** EXCERPT TO READ follows **

Treated and Non-treated Water Samples June 1, 2021

What changes do we see in the water parameters when it is treated with HCT WaterSOLV Products versus non- treated?

First off, every water is different so what you will see will be different.

In mineral deficient water, you’ll see a significant reduction in pH & increase in EC.

In moderately hard water you’ll see a moderate reduction in pH & increase in EC & TDS.

In hard water you’ll see a reduction in pH, slight reduction in alkalinity & increase in EC & TDS.

The significant changes are in the soil!

But what does this water change tell us? What does this indicate?

Old school: pH reduction fixes things, it releases bicarbonates and makes minerals more available for the plant to drink?

Correct, it does. But not forever.

But what about biology, sodium, available nutrition, pore space and oxygen, not just in the water but in the soil where the vegetation lives?

The acidified minerals and metals that do not get drank, if / when evaporated to dryness, become insoluble crystals the gradually cement our soils (UC Davis). If the soils are kept wet to prevent the evaporative salt crystallization, then the soils can begin to turn rancid, anoxic, anaerobic. Most acids used to lower pH leave behind N, NO3-N – which at high levels and acidified blocks the flow of oxygen and leaves behind S and SO4-S which is food source for toxic anaerobic bacteria (root rot, disease, hydrogen sulfide gas). S, SO4-S and Ca makes drywall, plaster of paris. Any accumulation of salts, metals or matter (i.e. bio), that hinder the availability of hydration, available nutrition and soil porosity, stifles the ability of vegetation to maximize its potential, and increases operational costs.

New school: Once the acid is added to disassociate the cations from the anions, modify the cations so that they no longer will re-complex with their counterparts, it can keep them isolated so that when they evaporate to dryness, they will re-hydrate and be available as nutrition.

** End of EXCERPT TO READ **

● EXERCISE 1:
According to the water-treatment excerpt, what happens to pH and EC in mineral deficient water?
● EXERCISE 2:
Quote the water-treatment excerpt from "In moderately hard" up to and including "the vegetation lives?".

** INFORMATION SHOWN follows **

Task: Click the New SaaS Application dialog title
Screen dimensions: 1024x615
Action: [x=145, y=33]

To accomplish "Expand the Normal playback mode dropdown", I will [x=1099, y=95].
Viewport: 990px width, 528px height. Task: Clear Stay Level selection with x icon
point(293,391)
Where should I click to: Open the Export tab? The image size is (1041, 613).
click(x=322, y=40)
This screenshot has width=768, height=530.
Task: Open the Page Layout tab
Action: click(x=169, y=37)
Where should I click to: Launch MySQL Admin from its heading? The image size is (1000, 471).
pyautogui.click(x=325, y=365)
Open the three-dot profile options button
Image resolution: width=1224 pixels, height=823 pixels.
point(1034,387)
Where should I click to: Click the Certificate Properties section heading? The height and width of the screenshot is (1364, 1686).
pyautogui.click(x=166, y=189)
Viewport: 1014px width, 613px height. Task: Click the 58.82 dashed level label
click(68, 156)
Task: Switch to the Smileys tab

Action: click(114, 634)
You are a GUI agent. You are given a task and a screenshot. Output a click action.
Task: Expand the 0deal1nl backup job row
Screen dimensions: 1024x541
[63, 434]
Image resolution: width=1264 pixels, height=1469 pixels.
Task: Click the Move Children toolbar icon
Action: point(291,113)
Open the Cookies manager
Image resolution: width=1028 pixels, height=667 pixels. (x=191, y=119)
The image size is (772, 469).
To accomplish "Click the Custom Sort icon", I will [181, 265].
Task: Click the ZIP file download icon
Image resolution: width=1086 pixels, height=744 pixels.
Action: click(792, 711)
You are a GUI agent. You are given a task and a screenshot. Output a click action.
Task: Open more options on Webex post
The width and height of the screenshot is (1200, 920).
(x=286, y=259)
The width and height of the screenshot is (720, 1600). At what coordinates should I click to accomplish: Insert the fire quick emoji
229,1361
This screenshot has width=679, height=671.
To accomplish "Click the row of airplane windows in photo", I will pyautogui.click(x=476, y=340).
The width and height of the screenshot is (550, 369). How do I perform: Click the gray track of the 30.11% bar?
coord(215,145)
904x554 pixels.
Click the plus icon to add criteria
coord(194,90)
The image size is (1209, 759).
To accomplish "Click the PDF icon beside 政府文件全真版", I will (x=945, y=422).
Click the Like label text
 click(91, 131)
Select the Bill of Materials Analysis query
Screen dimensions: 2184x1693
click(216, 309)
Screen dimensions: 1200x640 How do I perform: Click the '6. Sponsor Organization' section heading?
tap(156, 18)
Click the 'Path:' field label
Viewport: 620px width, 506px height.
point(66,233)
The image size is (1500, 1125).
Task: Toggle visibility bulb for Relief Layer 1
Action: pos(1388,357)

** End of INFORMATION SHOWN **

● WRITTEN RESPONSE 1:
pH drops significantly and EC increases.

● WRITTEN RESPONSE 2:
In moderately hard water you’ll see a moderate reduction in pH & increase in EC & TDS.

In hard water you’ll see a reduction in pH, slight reduction in alkalinity & increase in EC & TDS.

The significant changes are in the soil!

But what does this water change tell us? What does this indicate?

Old school: pH reduction fixes things, it releases bicarbonates and makes minerals more available for the plant to drink?

Correct, it does. But not forever.

But what about biology, sodium, available nutrition, pore space and oxygen, not just in the water but in the soil where the vegetation lives?